Mais nous pouvons essayer d’identifier certains éléments qui peuvent contribuer à donner une image peu reluisante de soi.
Certaines personnes peuvent apprendre à se détester après avoir été négligées pendant des années dans leur enfance. On peut leur « apprendre » à avoir une piètre opinion d’eux-mêmes en raison de la manière dont ils sont traités et dont on leur parle.
Les personnes qui s’occupent d’eux peuvent avoir fait passer le message qu’ils ne valent rien, qu’ils sont inutiles et qu’ils ne méritent pas d’être aimés, et l’enfant grandit en croyant cela.
De même, les violences émotionnelles et psychologiques subies à l’âge adulte peuvent démanteler une image de soi par ailleurs saine et conduire à une distorsion des croyances et des pensées de l’individu.
À tout moment de la vie, un traumatisme peut entraîner des changements importants dans la façon dont nous nous percevons et dont nous nous estimons. Des événements particuliers peuvent provoquer des vagues qui se propagent dans notre avenir et érodent les fondements de notre image de soi.
Souvent vécue dans le cadre d’une dépression plus large, la haine de soi peut également avoir une cause chimique. Le cerveau des personnes atteintes peut ne pas fonctionner comme il le devrait, ce qui peut entraîner un déséquilibre de certains processus chimiques.
Certaines personnes peuvent avoir un cerveau différent de celui des autres, ce qui les pousse à se haïr elles-mêmes.
Ce câblage et les changements chimiques qui en résultent peuvent être liés aux expériences d’une personne et peuvent également avoir un facteur génétique.
Le dégoût de soi se renforce souvent de lui-même
Avez-vous déjà entendu parler du biais de confirmation ?

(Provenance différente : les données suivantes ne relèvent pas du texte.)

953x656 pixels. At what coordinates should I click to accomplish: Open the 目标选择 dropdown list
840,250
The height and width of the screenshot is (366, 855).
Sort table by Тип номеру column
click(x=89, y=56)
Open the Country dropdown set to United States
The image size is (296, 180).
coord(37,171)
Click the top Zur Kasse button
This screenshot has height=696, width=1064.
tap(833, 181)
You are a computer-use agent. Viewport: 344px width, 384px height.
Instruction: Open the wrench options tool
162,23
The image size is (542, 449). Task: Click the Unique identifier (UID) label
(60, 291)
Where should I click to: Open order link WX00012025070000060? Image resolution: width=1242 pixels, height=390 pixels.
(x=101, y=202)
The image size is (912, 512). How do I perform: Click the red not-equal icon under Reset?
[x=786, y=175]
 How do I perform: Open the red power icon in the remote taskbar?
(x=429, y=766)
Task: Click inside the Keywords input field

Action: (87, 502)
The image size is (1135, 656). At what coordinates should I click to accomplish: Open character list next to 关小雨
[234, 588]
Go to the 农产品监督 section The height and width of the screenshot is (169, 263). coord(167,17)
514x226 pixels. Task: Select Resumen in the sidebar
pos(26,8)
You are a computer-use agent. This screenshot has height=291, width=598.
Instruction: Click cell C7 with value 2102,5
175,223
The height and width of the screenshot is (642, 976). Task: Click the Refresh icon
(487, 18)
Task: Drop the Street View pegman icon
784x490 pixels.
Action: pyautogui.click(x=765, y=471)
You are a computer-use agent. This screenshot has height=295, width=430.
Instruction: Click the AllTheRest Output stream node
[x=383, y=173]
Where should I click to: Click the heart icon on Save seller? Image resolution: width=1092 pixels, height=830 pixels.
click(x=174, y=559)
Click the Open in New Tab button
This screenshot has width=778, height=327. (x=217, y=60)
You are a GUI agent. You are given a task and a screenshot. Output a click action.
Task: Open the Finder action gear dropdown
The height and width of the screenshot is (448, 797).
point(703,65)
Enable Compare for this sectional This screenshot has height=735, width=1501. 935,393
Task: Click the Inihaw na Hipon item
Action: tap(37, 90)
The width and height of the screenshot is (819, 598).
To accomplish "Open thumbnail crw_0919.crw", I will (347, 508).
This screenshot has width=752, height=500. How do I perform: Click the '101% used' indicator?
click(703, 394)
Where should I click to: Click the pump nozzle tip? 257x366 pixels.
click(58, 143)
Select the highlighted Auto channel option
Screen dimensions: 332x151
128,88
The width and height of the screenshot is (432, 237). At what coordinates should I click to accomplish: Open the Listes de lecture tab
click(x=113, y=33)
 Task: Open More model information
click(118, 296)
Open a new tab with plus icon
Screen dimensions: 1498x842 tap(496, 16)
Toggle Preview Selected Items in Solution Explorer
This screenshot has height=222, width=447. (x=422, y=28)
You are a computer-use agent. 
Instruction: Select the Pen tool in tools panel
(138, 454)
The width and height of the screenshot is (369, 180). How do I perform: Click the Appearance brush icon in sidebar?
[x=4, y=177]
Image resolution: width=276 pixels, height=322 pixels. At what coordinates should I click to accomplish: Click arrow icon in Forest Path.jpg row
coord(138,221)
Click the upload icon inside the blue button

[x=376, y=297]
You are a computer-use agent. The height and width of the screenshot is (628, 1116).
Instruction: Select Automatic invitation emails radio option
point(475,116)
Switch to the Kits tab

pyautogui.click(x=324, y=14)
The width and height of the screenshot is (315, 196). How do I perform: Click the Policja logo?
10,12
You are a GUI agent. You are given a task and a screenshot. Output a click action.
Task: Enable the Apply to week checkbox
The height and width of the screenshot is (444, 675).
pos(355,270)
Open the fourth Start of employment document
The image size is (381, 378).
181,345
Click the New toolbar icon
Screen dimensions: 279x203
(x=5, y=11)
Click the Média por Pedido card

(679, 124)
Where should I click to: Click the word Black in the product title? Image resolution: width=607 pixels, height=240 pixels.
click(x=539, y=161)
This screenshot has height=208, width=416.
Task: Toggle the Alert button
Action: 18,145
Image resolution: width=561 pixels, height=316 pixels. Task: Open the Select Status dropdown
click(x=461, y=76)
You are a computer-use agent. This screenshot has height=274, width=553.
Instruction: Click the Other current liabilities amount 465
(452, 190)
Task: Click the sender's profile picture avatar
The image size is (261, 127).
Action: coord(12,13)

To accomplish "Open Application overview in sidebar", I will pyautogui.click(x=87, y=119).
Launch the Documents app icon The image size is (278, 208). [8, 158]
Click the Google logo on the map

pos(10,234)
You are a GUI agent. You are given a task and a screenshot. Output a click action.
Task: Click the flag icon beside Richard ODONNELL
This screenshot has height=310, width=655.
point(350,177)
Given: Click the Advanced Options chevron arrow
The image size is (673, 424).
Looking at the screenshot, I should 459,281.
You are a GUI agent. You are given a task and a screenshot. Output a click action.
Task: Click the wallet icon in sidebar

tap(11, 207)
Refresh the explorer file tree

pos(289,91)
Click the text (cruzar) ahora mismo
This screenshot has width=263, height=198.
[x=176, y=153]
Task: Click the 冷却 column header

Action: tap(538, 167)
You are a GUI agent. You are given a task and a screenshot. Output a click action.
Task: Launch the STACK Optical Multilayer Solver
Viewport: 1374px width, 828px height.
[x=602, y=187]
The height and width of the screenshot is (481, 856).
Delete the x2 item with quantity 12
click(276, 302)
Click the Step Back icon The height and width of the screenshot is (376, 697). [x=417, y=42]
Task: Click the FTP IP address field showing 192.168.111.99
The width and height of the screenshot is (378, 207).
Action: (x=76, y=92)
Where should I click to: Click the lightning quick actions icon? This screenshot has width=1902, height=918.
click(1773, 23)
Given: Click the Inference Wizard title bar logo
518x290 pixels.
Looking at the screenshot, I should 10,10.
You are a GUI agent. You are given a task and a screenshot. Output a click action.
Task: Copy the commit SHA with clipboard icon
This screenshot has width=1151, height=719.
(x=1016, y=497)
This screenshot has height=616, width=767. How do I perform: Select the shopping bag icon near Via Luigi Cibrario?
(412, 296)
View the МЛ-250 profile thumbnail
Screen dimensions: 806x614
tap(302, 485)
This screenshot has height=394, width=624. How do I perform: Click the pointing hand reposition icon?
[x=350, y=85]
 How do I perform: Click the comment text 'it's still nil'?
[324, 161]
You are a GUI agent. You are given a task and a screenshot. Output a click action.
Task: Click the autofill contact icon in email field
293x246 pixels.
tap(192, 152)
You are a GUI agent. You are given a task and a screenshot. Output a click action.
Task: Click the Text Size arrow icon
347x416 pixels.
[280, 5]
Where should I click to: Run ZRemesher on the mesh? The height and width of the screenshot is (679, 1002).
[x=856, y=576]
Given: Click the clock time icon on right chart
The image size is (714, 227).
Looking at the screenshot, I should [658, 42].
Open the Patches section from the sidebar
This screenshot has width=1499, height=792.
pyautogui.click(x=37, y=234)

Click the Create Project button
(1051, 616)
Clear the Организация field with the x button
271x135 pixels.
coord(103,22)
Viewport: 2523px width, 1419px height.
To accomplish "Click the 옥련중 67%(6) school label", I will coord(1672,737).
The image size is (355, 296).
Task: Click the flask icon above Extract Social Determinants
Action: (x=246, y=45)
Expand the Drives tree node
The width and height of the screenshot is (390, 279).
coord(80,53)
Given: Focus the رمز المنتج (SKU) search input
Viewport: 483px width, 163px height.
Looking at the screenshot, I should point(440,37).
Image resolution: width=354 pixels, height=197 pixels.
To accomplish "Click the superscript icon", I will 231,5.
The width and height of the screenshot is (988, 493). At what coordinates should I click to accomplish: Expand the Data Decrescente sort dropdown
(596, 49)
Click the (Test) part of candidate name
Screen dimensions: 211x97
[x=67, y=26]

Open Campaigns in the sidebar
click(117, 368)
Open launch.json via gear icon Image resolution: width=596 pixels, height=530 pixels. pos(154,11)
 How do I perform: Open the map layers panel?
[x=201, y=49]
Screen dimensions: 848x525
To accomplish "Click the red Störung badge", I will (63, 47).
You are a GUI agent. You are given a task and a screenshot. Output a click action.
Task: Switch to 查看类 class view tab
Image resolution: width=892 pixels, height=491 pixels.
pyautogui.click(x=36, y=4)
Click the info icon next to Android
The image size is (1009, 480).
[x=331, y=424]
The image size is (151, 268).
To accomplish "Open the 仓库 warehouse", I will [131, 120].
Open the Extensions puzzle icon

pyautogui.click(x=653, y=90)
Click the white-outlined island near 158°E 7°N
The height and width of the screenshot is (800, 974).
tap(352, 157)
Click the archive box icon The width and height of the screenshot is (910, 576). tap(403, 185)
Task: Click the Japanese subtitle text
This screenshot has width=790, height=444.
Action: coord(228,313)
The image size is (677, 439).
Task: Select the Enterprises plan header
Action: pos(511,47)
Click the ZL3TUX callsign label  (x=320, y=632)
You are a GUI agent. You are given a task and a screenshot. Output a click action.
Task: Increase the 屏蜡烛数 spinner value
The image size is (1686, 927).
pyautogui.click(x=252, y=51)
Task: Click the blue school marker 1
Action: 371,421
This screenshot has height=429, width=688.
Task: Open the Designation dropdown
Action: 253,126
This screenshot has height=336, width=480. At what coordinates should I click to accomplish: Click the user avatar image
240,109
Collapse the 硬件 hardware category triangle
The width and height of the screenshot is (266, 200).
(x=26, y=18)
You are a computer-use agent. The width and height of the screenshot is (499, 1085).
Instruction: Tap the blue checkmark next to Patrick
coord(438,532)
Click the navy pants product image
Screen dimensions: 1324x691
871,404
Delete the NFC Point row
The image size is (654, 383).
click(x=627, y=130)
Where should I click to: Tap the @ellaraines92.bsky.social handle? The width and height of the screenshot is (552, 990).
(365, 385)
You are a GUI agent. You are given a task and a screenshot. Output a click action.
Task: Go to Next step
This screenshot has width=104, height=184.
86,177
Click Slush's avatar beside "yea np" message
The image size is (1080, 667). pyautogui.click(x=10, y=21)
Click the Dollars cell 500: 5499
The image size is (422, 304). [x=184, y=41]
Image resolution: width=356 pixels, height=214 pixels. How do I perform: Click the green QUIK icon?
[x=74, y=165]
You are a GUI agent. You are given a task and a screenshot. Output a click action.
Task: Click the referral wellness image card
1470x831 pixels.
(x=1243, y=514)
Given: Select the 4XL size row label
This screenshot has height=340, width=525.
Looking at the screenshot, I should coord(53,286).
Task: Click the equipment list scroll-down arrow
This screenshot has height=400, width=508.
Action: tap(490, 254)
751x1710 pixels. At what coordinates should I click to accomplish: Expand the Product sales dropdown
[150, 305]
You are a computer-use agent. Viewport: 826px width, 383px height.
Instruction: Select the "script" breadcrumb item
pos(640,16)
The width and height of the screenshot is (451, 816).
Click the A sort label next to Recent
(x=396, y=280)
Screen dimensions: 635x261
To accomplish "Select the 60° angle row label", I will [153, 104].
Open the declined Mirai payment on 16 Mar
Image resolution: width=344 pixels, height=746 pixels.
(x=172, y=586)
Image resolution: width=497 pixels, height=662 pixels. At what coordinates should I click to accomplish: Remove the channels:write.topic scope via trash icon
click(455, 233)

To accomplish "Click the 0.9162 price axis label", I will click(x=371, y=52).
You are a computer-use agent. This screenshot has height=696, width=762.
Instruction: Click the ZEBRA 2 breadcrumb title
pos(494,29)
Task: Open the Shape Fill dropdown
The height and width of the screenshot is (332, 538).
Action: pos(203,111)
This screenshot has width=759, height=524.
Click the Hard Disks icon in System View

C’est la tendance de l’esprit humain à rechercher des preuves qui confirment ses croyances. Ou à interpréter comme fausses les preuves qui pourraient contredire ses croyances.
Ainsi, si vous croyez en une idée particulière – que le changement climatique n’est pas dû à l’action de l’homme, par exemple – vous ne cherchez pas seulement des preuves qui confirment votre point de vue, mais vous discréditez tout ce qui peut le contredire (tout en ignorant les faiblesses des preuves à l’appui).
Quel est le rapport avec la haine de soi ?
Les gens ne se détestent pas sans raison. Ils peuvent avoir une longue liste de choses qu’ils n’aiment pas chez eux.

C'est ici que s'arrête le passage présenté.